The domestic rating agency has analysed the credit metrics of the top 500 corporate borrowers, with aggregate debt of Rs 28,76,000 crore, which is 73 percent of the total bank lending to the industry, services and export sectors.
    
The report said around 82 of these 500 borrowers have already been formally tagged as financially distressed or identified as non-performing assets (NPAs), or their loans have already been restructured.
    
Another 83, that is 17 percent of these top borrowers, accounted for 9 percent of the overall debt (which is Rs 28.76 trillion) and they have severely stretched credit metrics.
    
Within these 83 corporates, operating profitability barely covers the interest required to be serviced in most cases, and there is also the absence of any strong parent, the report said.
    
These corporates with severely weak credit metrics have limited expectation of an immediate improvement in profitability.
    
India Ratings further said potentially one-third to half of these 83 accounts could be in the category of SMA-2 (special mention accounts) with delays in debt servicing ranging between 61-90 days.
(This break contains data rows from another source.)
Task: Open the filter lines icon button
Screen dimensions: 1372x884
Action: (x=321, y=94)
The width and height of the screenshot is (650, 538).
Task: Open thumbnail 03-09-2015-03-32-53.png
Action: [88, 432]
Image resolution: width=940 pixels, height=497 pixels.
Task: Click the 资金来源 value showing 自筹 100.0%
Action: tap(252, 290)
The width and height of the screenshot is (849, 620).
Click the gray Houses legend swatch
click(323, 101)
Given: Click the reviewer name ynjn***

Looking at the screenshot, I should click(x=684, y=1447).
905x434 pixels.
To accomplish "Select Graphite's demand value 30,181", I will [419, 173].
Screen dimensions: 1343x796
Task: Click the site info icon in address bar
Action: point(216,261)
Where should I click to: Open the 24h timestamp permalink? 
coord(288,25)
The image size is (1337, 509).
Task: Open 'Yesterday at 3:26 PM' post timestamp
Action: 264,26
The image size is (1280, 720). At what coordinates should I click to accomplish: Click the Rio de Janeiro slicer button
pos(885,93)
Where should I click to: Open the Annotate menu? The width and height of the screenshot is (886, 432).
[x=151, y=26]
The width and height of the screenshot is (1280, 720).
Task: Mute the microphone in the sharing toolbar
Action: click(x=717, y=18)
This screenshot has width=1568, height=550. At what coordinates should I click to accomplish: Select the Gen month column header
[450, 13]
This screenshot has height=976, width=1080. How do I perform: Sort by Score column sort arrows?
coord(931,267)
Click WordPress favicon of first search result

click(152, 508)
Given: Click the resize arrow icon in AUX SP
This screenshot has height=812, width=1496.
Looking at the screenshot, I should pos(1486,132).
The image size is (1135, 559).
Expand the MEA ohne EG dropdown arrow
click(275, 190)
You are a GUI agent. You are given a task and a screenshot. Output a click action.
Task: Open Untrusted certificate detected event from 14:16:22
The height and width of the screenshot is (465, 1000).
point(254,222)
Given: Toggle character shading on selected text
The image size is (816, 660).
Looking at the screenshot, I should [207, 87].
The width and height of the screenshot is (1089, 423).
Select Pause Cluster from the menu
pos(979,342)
"If some of these corporates are unable to generate significant cash flow or infuse significant equity in the near-term, they may be identified by their lenders for restructuring pursuant to RBI guidelines," the report said.
    
Some of these corporates could also even deteriorate further to be tagged as NPA, the agency said.
    
The RBI, since May last year, has provided several directives and guidelines to banks with the purpose to gradually withdraw prevalent regulatory forbearance and simultaneously boost their risk management practices by early identification of stressed corporate accounts.
    
The calibrated withdrawal of regulatory forbearance will pick up speed from April 1, 2015 and it will require banks to keep higher provisions on restructured accounts, besides entailing a suitably stringent classification of restructured accounts as sub-standard assets.
    
"The gradual withdrawal of regulatory forbearance could persuade banks to take a decisive call on the weak corporates that need to be restructured," the report said.
    
"Thus, there is sufficient economic motivation for banks to undertake the Rs 60,000-1,00,000 crore 'big bath', where accounts whose performance may deteriorate could be addressed at one go, enabling banks to start FY16 on a relatively clean slate," the report said.